Dopo Gran Torino, incentrato sulla figura di un reduce della guerra di Corea, e lo struggente Letters from Iwo Jima, la terribile battaglia vista con gli occhi dei giapponesi, Clint Eastwood torna sul tema della guerra. Ancora una volta dalla parte dei soldati, dei combattenti, degli uomini in prima linea. Senza retorica e fanfare. Senza buonismo. Con autentica pietas.
Ecco allora American Sniper, in uscita in Italia il primo gennaio. È la storia (vera) di Chris Kyle, cecchino dei Navy Seals in Iraq. Nel corso di quattro missioni, Kyle divenne per la sua micidiale abilità una vera leggenda. Come racconta Eastwood, il militare «Faceva quello che chiamano un lavoro copertura: uno che viene chiamato a proteggere i marine, i Navy Seals, i soldati dei vari rami dell’esercito. Andava dove avevano bisogno di cecchini, li chiamano quando succede qualcosa di drammatico. Dicono che abbia ucciso 160 persone ma forse erano molte di più. Pensava di fare la cosa giusta anche se era pieno di dubbi, è normale quando fai quel tipo di lavoro, a volte ti chiedi che cosa stai facendo. Nel film, altri personaggi mettono in discussione la moralità della guerra ma Chris è sempre messo nella posizione di doverla difendere, anche se non è mai sicuro. Questo vuol dire che sia un eroe? Non so».

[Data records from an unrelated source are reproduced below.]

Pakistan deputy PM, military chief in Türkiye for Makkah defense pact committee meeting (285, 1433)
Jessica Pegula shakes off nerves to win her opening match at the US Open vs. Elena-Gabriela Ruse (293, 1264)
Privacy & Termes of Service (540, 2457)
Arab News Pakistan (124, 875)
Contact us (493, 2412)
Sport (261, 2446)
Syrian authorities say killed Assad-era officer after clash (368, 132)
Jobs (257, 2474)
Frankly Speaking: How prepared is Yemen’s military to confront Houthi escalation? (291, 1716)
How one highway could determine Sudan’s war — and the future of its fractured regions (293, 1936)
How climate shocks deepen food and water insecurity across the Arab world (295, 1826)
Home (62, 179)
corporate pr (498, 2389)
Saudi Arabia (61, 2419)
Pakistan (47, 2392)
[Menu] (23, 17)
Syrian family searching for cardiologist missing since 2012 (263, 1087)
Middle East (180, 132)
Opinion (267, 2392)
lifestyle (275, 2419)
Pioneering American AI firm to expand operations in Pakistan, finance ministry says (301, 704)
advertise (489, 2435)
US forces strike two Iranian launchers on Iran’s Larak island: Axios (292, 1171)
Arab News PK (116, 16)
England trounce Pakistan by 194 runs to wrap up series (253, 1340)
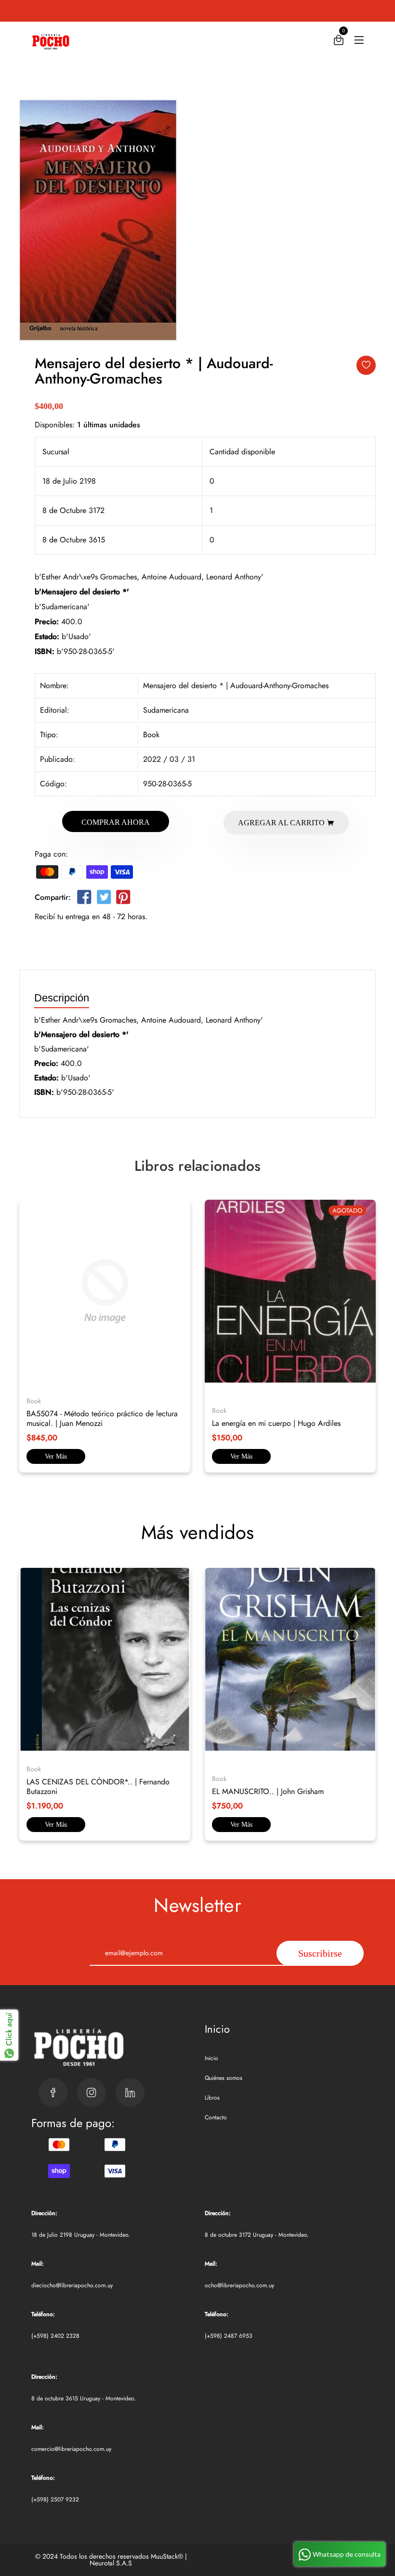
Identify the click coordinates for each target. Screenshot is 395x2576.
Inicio (211, 2058)
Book (151, 734)
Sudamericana (166, 710)
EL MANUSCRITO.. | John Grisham (268, 1791)
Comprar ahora (115, 822)
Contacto (216, 2117)
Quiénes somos (223, 2078)
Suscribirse (320, 1953)
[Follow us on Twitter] (103, 899)
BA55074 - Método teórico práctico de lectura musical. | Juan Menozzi (102, 1418)
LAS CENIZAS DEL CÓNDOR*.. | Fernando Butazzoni (98, 1786)
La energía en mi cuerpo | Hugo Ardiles (276, 1423)
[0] (338, 42)
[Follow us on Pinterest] (123, 899)
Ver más (56, 1456)
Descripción (61, 998)
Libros (212, 2097)
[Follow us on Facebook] (84, 899)
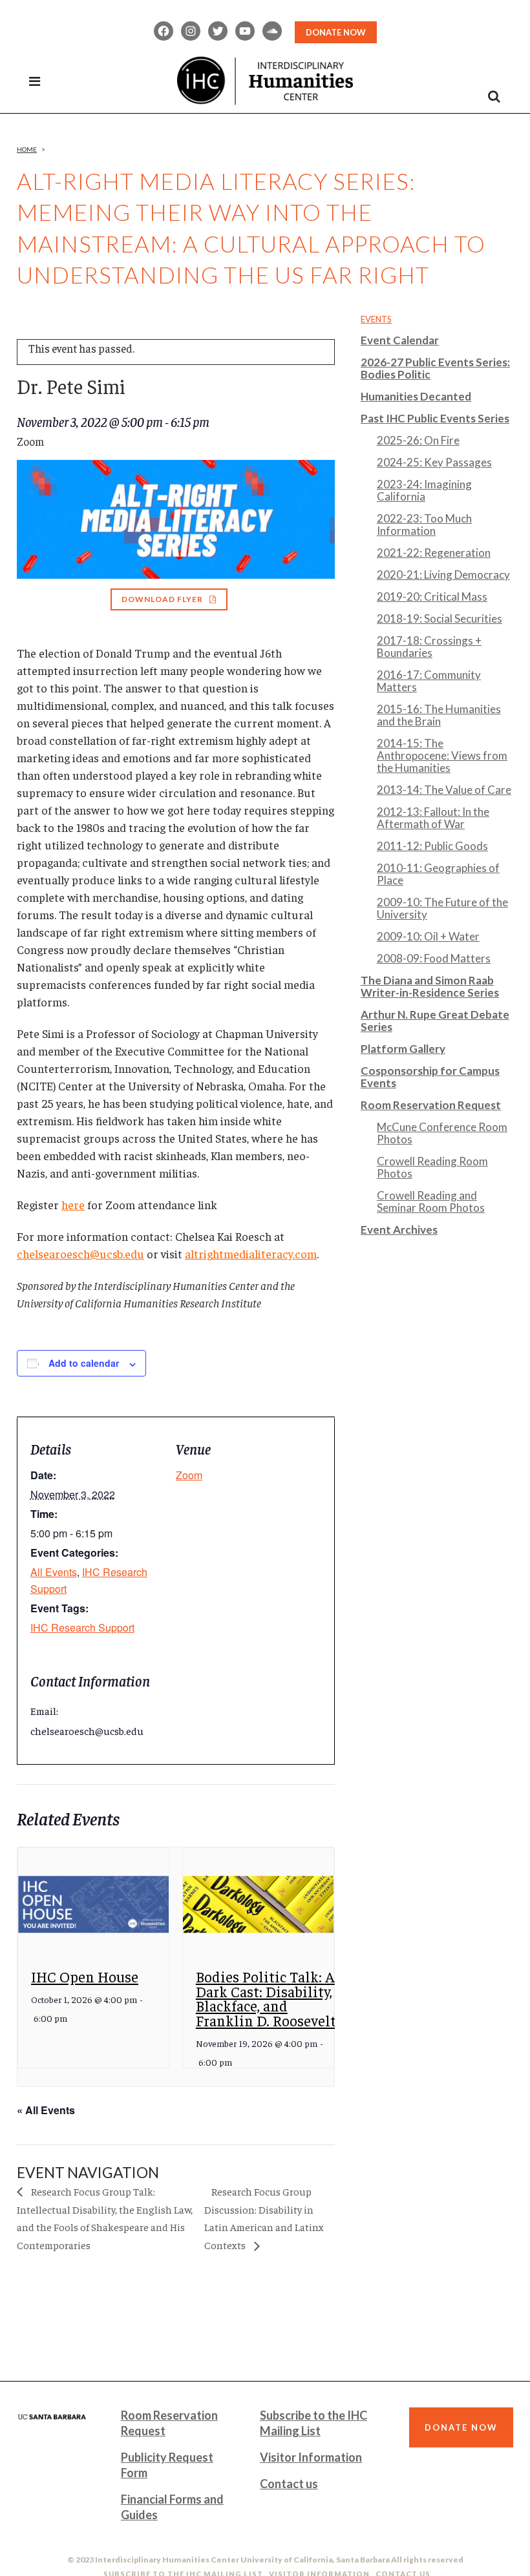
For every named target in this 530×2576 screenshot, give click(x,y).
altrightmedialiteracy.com (251, 1253)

Basandosi sull’autobiografia di Kyle, il regista ha voluto raccontare non solo i combattimenti ma anche (e soprattutto) il tormentato ritorno alla normalità, alla vita familiare. Un intreccio di gioia e incubi, sollievo e angosce. Silenzi. È la parte più sofferta e difficile. Più vera. «American Sniper per me è stato interessante perché sono entrato anche nel dramma della famiglia che si affianca a quello della guerra, c’erano molti aspetti, in questa storia, che avevo voglia di indagare, ad esempio in che modo Chris e sua moglie abbiano tenuto in piedi il loro matrimonio nonostante gli anni che lui ha trascorso al fronte». Il risultato è un film duro e lirico. Un grande film. Sconsigliato ai guerrafondai da operetta e ai pacifisti d’ogni tinta. Grazie Clint.